▶ _REQUEST_: Print the lines below word for word, from the line containing "491). pyautogui.click(x=120, y=20)" through the line containing "[x=743, y=209]", including both of those lines.

--- begin SUPPLIED RECORDS ---

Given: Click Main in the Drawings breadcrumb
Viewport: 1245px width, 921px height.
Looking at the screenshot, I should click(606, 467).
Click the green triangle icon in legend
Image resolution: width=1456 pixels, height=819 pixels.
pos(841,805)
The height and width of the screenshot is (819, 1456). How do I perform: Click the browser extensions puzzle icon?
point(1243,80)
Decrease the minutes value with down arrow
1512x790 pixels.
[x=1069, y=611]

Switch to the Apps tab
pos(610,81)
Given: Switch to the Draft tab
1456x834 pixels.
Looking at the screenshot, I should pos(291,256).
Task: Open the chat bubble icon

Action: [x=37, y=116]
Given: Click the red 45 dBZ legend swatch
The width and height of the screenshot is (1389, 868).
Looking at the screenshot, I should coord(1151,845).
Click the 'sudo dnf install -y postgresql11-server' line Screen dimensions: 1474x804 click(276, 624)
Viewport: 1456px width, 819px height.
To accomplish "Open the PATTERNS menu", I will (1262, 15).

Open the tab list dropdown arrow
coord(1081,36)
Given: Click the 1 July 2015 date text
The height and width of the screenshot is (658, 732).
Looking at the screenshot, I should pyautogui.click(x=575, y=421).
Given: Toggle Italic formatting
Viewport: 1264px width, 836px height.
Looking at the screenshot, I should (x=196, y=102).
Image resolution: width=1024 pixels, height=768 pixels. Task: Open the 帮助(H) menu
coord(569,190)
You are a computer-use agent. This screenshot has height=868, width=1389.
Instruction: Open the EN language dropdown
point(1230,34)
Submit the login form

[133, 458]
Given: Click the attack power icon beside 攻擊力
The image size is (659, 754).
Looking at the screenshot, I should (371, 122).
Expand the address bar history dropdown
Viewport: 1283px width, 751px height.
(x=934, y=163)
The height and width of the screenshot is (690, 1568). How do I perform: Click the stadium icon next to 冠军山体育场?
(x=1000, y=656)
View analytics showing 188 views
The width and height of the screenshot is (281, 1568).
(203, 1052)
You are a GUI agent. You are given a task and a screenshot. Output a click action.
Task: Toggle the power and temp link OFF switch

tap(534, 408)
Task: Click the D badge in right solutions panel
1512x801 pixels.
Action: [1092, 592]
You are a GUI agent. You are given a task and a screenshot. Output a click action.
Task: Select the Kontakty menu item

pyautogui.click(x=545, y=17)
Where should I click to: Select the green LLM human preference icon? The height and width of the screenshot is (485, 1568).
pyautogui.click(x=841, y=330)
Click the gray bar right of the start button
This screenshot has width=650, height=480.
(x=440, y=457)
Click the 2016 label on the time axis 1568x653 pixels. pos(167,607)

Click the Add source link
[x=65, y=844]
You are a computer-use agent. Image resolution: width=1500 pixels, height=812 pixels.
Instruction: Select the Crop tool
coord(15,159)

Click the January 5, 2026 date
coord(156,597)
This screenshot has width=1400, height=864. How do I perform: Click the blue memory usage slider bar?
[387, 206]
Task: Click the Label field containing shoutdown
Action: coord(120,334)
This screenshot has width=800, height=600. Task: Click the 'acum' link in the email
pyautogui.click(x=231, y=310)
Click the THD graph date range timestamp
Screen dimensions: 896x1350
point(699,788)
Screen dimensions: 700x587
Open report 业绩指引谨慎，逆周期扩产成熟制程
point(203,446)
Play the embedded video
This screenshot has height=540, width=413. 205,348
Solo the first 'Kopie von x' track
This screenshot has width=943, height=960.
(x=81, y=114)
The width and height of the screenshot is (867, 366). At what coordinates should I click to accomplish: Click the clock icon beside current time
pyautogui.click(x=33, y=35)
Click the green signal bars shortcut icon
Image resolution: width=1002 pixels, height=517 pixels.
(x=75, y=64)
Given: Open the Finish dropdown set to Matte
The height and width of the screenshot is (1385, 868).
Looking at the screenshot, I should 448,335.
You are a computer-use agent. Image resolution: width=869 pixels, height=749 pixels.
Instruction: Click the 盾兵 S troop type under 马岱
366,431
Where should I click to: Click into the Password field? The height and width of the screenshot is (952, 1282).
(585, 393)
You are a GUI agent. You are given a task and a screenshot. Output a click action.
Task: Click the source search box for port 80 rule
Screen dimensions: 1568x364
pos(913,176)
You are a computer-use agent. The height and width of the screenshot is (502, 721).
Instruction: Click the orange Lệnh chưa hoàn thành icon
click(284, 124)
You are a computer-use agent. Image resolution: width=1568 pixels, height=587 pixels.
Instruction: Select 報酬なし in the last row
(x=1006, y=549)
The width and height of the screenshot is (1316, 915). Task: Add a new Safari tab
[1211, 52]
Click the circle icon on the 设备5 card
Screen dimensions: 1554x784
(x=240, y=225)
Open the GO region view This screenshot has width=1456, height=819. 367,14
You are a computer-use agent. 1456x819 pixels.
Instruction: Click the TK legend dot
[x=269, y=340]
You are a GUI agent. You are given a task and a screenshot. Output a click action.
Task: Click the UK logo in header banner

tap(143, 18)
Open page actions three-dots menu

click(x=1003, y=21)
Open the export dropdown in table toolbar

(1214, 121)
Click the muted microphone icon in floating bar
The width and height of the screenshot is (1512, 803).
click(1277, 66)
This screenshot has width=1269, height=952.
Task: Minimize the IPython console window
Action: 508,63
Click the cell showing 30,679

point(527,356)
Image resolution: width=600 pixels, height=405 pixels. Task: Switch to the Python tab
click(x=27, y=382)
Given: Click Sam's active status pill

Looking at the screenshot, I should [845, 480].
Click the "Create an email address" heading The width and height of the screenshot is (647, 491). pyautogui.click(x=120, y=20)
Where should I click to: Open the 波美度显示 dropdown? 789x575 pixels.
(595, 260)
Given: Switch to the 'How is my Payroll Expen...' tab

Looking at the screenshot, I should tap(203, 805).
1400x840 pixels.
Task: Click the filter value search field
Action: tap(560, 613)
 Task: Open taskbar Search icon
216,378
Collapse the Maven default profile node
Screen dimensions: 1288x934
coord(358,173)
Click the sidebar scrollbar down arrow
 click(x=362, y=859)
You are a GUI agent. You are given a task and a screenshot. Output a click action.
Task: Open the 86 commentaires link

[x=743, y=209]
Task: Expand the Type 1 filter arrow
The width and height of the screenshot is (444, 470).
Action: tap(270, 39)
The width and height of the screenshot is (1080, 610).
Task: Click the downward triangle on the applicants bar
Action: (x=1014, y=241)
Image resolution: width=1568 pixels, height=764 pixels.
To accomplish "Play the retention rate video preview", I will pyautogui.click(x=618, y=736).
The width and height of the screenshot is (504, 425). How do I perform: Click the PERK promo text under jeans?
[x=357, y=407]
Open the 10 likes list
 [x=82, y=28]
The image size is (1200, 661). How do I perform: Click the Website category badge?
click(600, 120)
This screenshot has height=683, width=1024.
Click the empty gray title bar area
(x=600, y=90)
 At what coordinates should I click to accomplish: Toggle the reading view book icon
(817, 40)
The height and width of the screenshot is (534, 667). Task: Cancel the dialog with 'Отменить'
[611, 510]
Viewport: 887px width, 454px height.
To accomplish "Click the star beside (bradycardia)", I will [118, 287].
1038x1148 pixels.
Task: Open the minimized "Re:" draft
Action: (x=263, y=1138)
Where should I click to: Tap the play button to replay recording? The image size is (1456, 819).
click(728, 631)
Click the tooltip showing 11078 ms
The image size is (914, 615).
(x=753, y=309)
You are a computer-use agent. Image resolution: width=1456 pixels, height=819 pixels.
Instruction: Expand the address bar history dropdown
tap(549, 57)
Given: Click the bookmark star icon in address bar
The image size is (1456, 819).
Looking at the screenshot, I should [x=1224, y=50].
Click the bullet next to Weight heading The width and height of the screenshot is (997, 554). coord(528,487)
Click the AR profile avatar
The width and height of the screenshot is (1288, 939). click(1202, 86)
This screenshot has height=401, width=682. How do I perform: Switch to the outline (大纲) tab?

--- end SUPPLIED RECORDS ---

▶ _FINISHED TASK_:
Click the "Create an email address" heading The width and height of the screenshot is (647, 491). pyautogui.click(x=120, y=20)
Where should I click to: Open the 波美度显示 dropdown? 789x575 pixels.
(595, 260)
Given: Switch to the 'How is my Payroll Expen...' tab

Looking at the screenshot, I should tap(203, 805).
1400x840 pixels.
Task: Click the filter value search field
Action: tap(560, 613)
 Task: Open taskbar Search icon
216,378
Collapse the Maven default profile node
Screen dimensions: 1288x934
coord(358,173)
Click the sidebar scrollbar down arrow
 click(x=362, y=859)
You are a GUI agent. You are given a task and a screenshot. Output a click action.
Task: Open the 86 commentaires link

[x=743, y=209]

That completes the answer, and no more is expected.